* _Exercise description_
Rewrite the lines from the one containing "Image resolution: width=1078" through the end of the material, inclusive, replacing "coordinates" with "position" and changing nothing else. Leave the pictures out of your answer.

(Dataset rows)
::::::::
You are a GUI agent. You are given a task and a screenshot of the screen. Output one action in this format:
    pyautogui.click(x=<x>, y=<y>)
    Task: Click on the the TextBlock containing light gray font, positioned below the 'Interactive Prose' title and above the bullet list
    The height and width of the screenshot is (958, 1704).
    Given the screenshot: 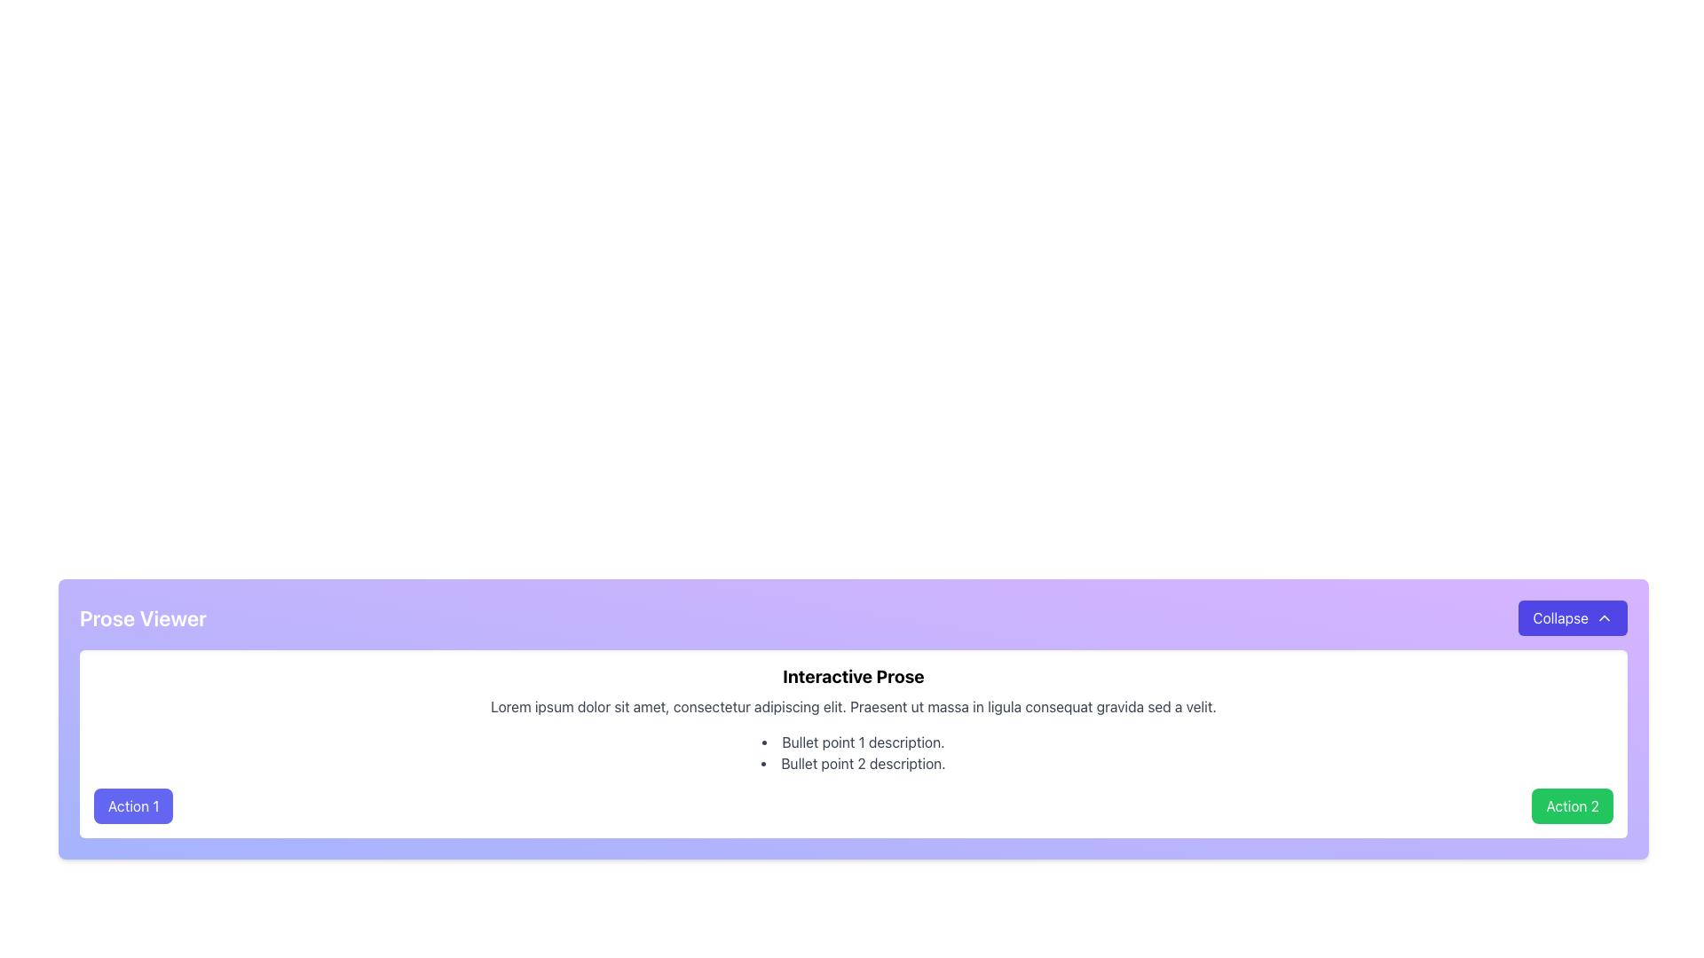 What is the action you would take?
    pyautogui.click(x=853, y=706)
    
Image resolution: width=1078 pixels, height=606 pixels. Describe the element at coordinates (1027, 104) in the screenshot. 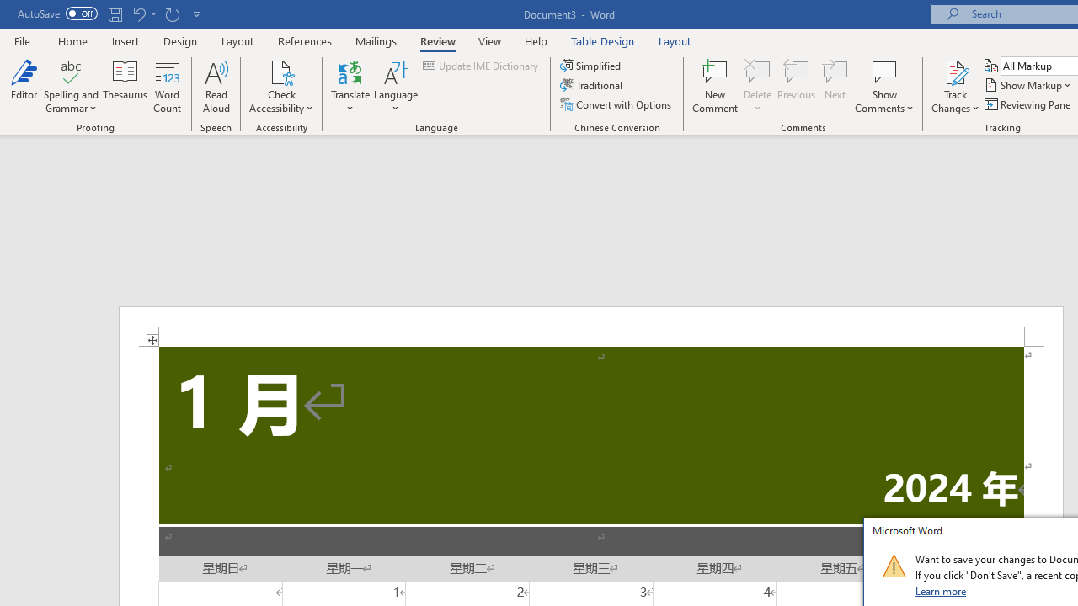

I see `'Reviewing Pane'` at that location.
::::::::
* _Final answer_
Image resolution: width=1078 pixels, height=606 pixels. Describe the element at position (1027, 104) in the screenshot. 

I see `'Reviewing Pane'` at that location.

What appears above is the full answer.